On a positive note, I did like the toppings that Island decided to include, especially the tofu since they're like little sponges that soak up extra flavour. But fish cake and fish balls? It was a little redundant to have both. Overall, I thought that the laksa was okay, meaning I've had better.
Since my dad was at home (and can't cook to save his life), we also ordered the Malaysian style nasi lemak ($12.00) for take-out. Nasi lemak is apparently the national dish of Malaysia and the ingredients that accompany the dish vary depending on who makes it. Island's version contained coconut rice, five chicken wings, a hard-boiled egg, roasted peanuts, a salad of cucumber and pineapples, and prawn crackers. I think the dish also came with a side of sambal sauce, but I forgot to include it in the picture. I didn't try it and couldn't ask my dad what he thought of it, but it looked like a slightly dry dish to me, albeit a decent portion for the price.
And then probably the most anticipated dish of the evening for me -- a slice of their mille crepe cake! A mille crepe cake is an architectural masterpiece, and consists of many layers of crepes, sandwiched with a pastry creme filling.

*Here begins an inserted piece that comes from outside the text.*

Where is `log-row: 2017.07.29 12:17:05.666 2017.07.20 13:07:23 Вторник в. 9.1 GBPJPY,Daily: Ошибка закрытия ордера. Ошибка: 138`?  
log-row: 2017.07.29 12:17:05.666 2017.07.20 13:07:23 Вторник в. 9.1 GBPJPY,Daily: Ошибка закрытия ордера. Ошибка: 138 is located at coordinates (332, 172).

Island Cafe & Bistro does a variety of mille crepe cake flavours, as well as custom ones as well! In the restaurant, it's $7.00 a slice, but you can order ahead and buy a full cake (7" for $60, 10" for $80). Some of their flavours in their wheelhouse include: original (vanilla), maple walnut, kaya coconut, green tea matcha, mango creme, pina colada, crème brûlée cheesecake, cookies n crème, and dark chocolate banana cream. The flavours in bold were the ones being offered that weekend, but it changes up during the week.
You can better appreciate the many layers of crepes from this angle!

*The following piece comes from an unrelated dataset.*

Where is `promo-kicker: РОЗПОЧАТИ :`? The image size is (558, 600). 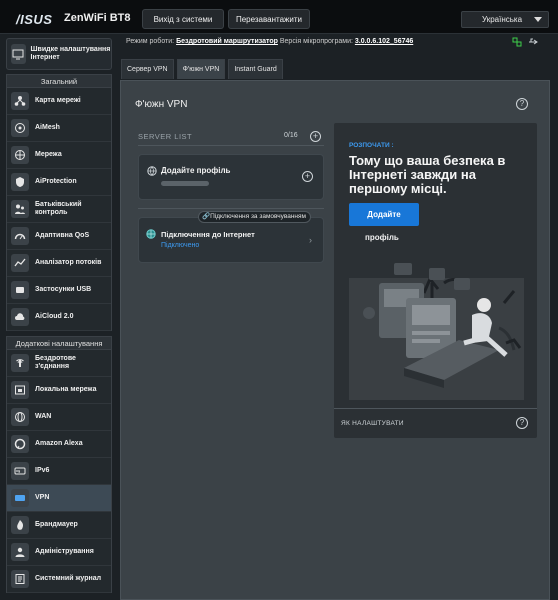 promo-kicker: РОЗПОЧАТИ : is located at coordinates (372, 146).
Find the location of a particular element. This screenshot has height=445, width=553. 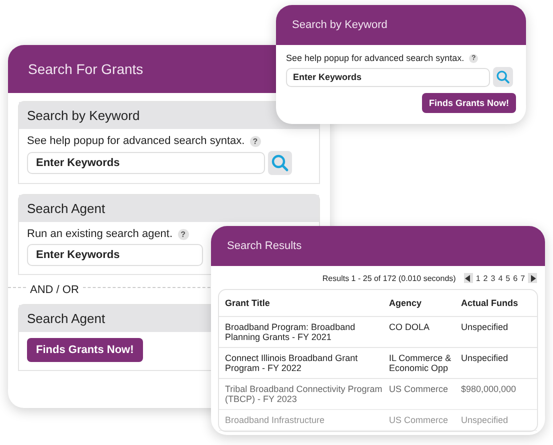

My sister and I ended up splitting the crème brûlée cheesecake mille crepe cake ($7.00), which came plated with a caramel drizzle. The cream cheese frosting on top overpowered whatever crème brûlée flavour the pastry cream had, but I still really liked it. The cake was rich (and maybe a tiny bit stodgy), without being too heavy. I'd love to try their other flavours, especially their green tea matcha and their mango crème!
I was even inspired to make my own mille crepe cake at home, and found it to be a pretty easy process, although time-consuming. I made about 10 small chocolate crepes, and sandwiched them simply with whipped cream and oreo crumbs for a cookies and creme inspired cake! Perhaps I will document my further attempts in a future blog post to come!
Overall, it's worth checking out Island Cafe & Bistro. Though some improvements can be made to their food, they're bringing a unique product to Edmonton's restaurant scene, both in terms of Malaysian cuisine and their mille crepe cakes. It's a breath of fresh air.